Stated problem ->
Change every occurrence of "red marker" to "red pin" in the material below, keeping everything else the same. Leave the pictures out of your version.

Supplied data ->
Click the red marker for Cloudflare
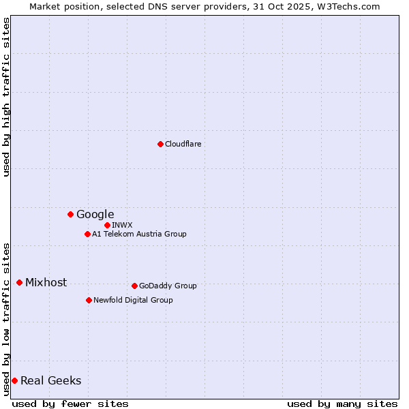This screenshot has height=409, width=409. coord(160,144)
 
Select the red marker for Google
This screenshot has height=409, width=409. coord(70,214)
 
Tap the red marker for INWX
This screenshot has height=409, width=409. coord(107,225)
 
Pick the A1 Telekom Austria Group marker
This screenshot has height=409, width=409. coord(87,234)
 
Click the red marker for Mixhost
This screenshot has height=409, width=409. coord(19,282)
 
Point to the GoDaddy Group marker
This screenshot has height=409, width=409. coord(134,286)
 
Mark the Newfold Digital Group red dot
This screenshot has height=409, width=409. coord(89,300)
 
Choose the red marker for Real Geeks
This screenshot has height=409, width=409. coord(14,380)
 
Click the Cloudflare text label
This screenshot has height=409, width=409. coord(183,144)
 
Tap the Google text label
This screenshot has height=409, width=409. coord(95,214)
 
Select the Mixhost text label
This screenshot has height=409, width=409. coord(46,282)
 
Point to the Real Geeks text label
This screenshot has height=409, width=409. coord(50,380)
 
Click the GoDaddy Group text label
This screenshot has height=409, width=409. coord(167,286)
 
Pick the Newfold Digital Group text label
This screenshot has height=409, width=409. coord(133,300)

Result below ->
Click the red pin for Cloudflare
This screenshot has height=409, width=409. coord(160,144)
 
Select the red pin for Google
This screenshot has height=409, width=409. coord(70,214)
 
Tap the red pin for INWX
This screenshot has height=409, width=409. coord(107,225)
 
Pick the A1 Telekom Austria Group marker
This screenshot has height=409, width=409. coord(87,234)
 
Click the red pin for Mixhost
This screenshot has height=409, width=409. coord(19,282)
 
Point to the GoDaddy Group marker
This screenshot has height=409, width=409. coord(134,286)
 
Mark the Newfold Digital Group red dot
This screenshot has height=409, width=409. coord(89,300)
 
Choose the red pin for Real Geeks
This screenshot has height=409, width=409. coord(14,380)
 
Click the Cloudflare text label
This screenshot has height=409, width=409. coord(183,144)
 
Tap the Google text label
This screenshot has height=409, width=409. coord(95,214)
 
Select the Mixhost text label
This screenshot has height=409, width=409. coord(46,282)
 
Point to the Real Geeks text label
This screenshot has height=409, width=409. coord(50,380)
 
Click the GoDaddy Group text label
This screenshot has height=409, width=409. coord(167,286)
 
Pick the Newfold Digital Group text label
This screenshot has height=409, width=409. coord(133,300)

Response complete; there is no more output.